We have summarized this part into the abstract. Our modifications are as follows:

“In addition, sub-cloud re-evaporation loss of raindrops lead to higher relative humidity around grasslands and shrubs. This implies that vegetation suppresses precipitation evaporation losses through transpiration, thereby maintaining water vapor balance in the lower atmosphere.”

Comment two:

“The concluding statement on water resource assessments should be reframed to focus on the study's specific implications. Replace the current sentence with: "This finding also implies that the potential impacts of large-scale ecosystem restoration in arid regions on water resource availability must be re-examined.”

Response: We have revised this sentence according to your suggestions. The details are as follows:

“This study provides new insights into how local vegetation influences precipitation changes, and suggests that the potential effects of large-scale ecosystem restoration in arid regions on water resource availability warrant re-examination.”

Comment three:

“The introduction requires significant improvement in logical coherence, readability, and reference accuracy.

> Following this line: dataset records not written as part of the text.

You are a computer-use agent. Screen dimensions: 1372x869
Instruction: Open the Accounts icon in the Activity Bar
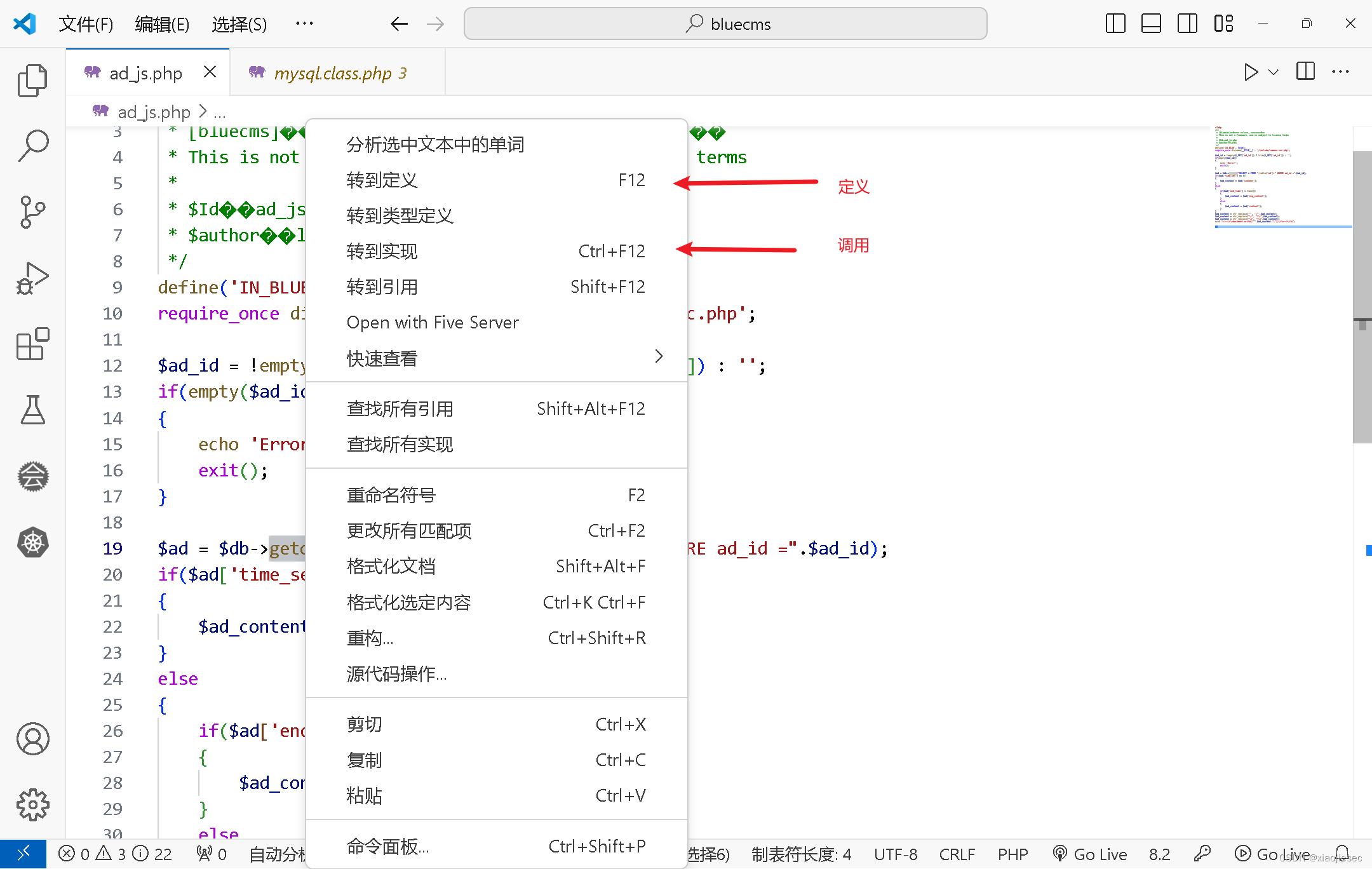(x=32, y=739)
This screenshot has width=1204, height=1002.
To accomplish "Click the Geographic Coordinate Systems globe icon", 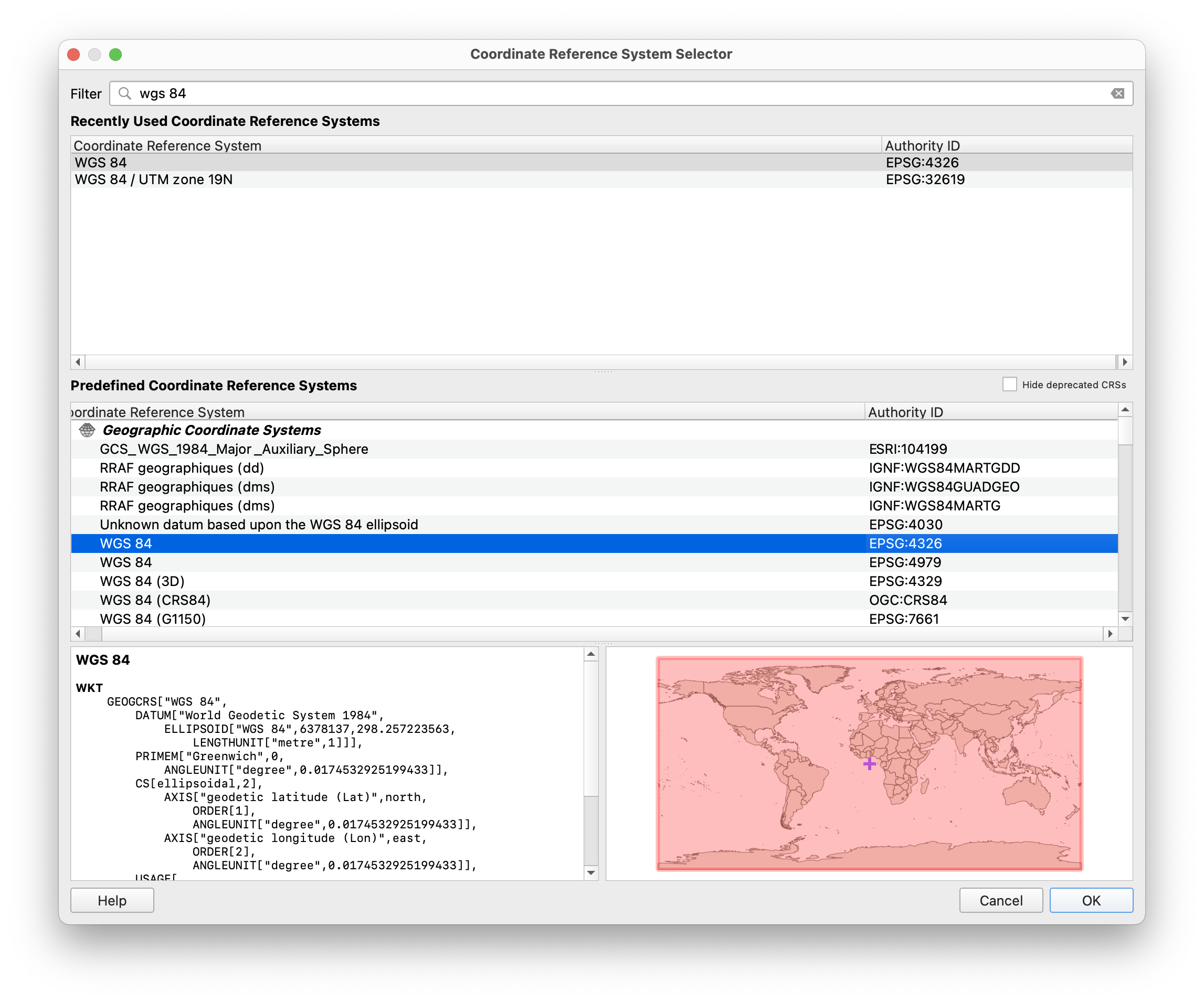I will 87,430.
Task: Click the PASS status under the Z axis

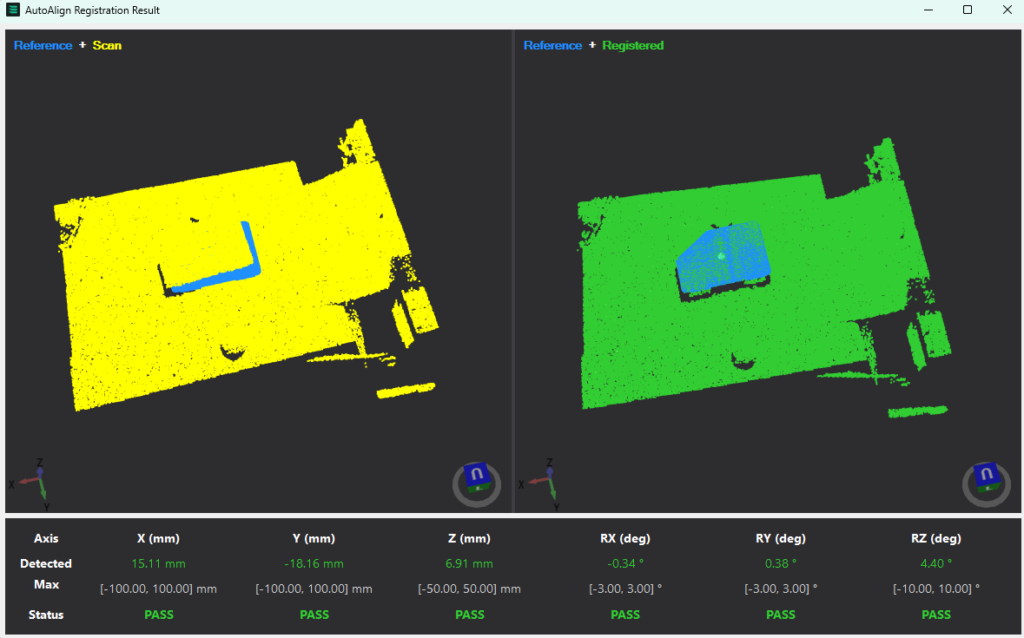Action: click(469, 614)
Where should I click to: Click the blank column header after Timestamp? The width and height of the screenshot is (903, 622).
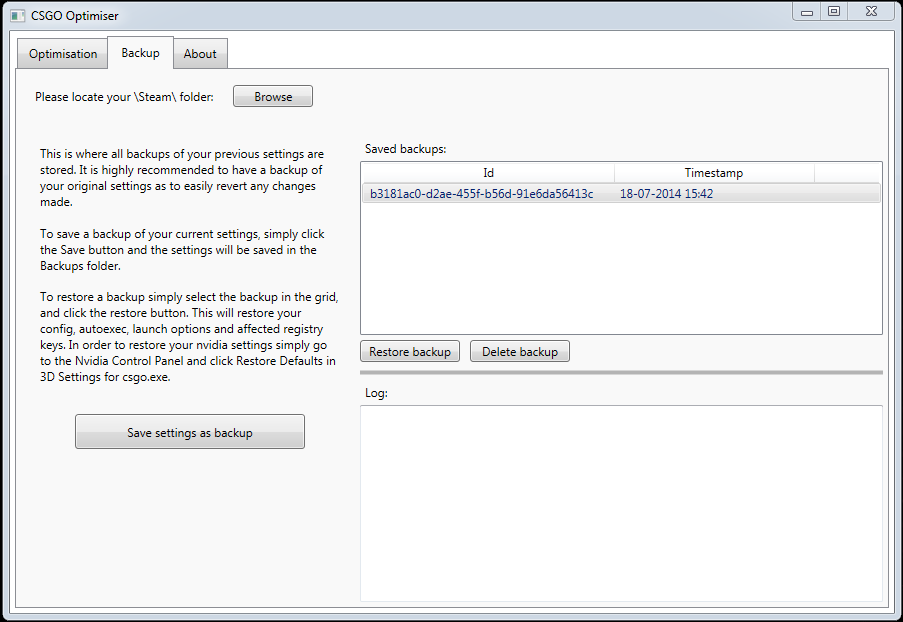point(848,173)
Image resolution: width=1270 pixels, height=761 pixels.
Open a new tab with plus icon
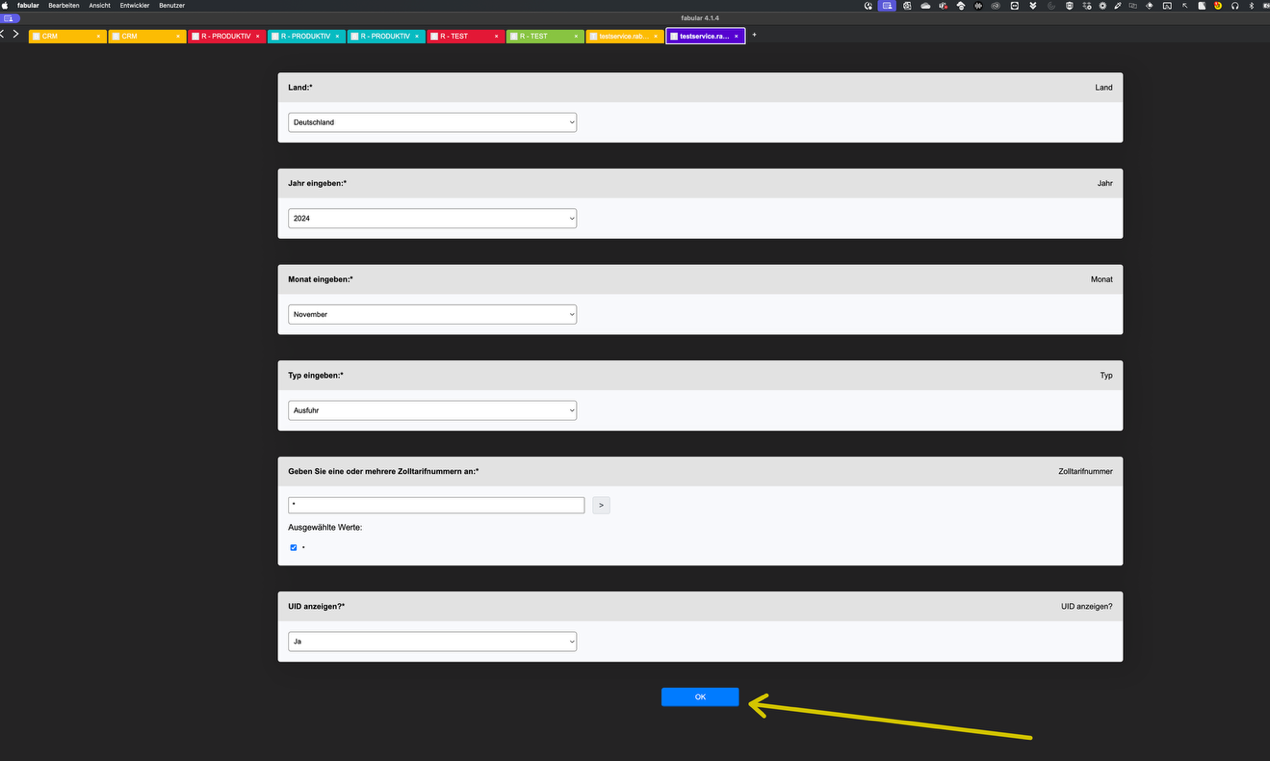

Logical Reorganization: The flow of argumentation should be restructured as follows:

a) Global context and research motivation.
b) The process mechanisms (e.g., ET → moisture budget → boundary layer/LCL → sub-cloud re-evaporation → precipitation) that form the basis of the scientific questions.
c) Identification of the research gap and a clear statement of the research hypotheses.
d) Justification of the study area's typicality and particularity.
e) Clear articulation of the research objectives and significance.

Explicit Hypotheses: The following two hypotheses need to be explicitly stated:

a) Different vegetation types alter the proportion of recycled water vapor by modifying evapotranspiration (ET) fluxes and the partitioning of its components.
b) Vegetation-induced changes in the near-surface thermodynamic state (temperature and humidity) modulate the lifting condensation level (LCL) and raindrop re-evaporation rate, creating a feedback loop to precipitation intensity and isotopic signatures.

Reference Accuracy: Correct “De et al., 2013” to “De Frenne et al., 2013”.

Focus: The second paragraph is tangential to the paper's focus on hydrological processes. Its content should be refined to progressively narrow the scope toward water-vapor feedback processes.”

Response: We have improved the introduction in terms of logical coherence, readability, and reference accuracy.

First, we have reorganized the logic of the introduction according to your suggestions, especially in the second paragraph, which has undergone significant revisions. Additionally, we have clarified the two hypotheses of the study in the second paragraph and carefully checked the accuracy of the references in the introduction. The details of the modifications are as follows:

“1 Introduction

Globally, species that are better adapted to warmer environments are gaining an advantage. In recent decades, many temperate forests have experienced a continuous expansion of greening areas and a gradual increase in tree biomass, resulting in a canopy closure effect that buffers the impact of atmospheric warming on understory vegetation (De Frenne et al., 2013). Since the last glacial period, numerous terrestrial sediment records have shown evidence of rapid climate change (Peteet, 2000), including severe extreme climate events that have left irreversible traces on Earth's ecosystems. To mitigate the effects of climate change, plants have increased their productivity and ecosystem stability, and enhanced the stability of temperature and precipitation by acting as a buffer zone (Huang et al., 2024). Evaporation and cooling are key factors driven by vegetation that link surface energy redistribution with terrestrial water and carbon cycling processes (Wang and Zeng, 2024). In terms of the relationship between vegetation and the water cycle, as well as various hydrological elements, climate warming may reduce the amount of available surface water by promoting vegetation growth and enhancing ecosystem evapotranspiration. Recent studies have indicated that plants have increased their productivity and ecosystem stability, thereby stabilizing temperature and precipitation by acting as a buffer zone (Huang et al., 2023). Stable isotopes of hydrogen (δ²H) and oxygen (δ¹⁸O) in water bodies undergo fractionation during different processes in the water cycle, leading to changes in their isotopic compositions (Dansgaard et al., 1964). This implies that the stable isotopic composition varies among different water bodies, making hydrogen and oxygen valuable tracers for investigating the sources of water and the movement pathways of evaporated water vapor (Walker and Brunel, 1990; Gibson and Edwards, 2002). Oasis, characterized by a stable water supply and vegetation cover, form distinct geographical units within arid desert environments. Given the abundant precipitation in oasis areas and the ambiguous relationship between different vegetation types and precipitation, isotopes of hydrogen and oxygen present in precipitation, plant xylem water, and soil water serve as valuable tools for elucidating the relationship between functional changes in ecosystems and climate variability, in accordance with the principles of water balance and isotopic mass balance.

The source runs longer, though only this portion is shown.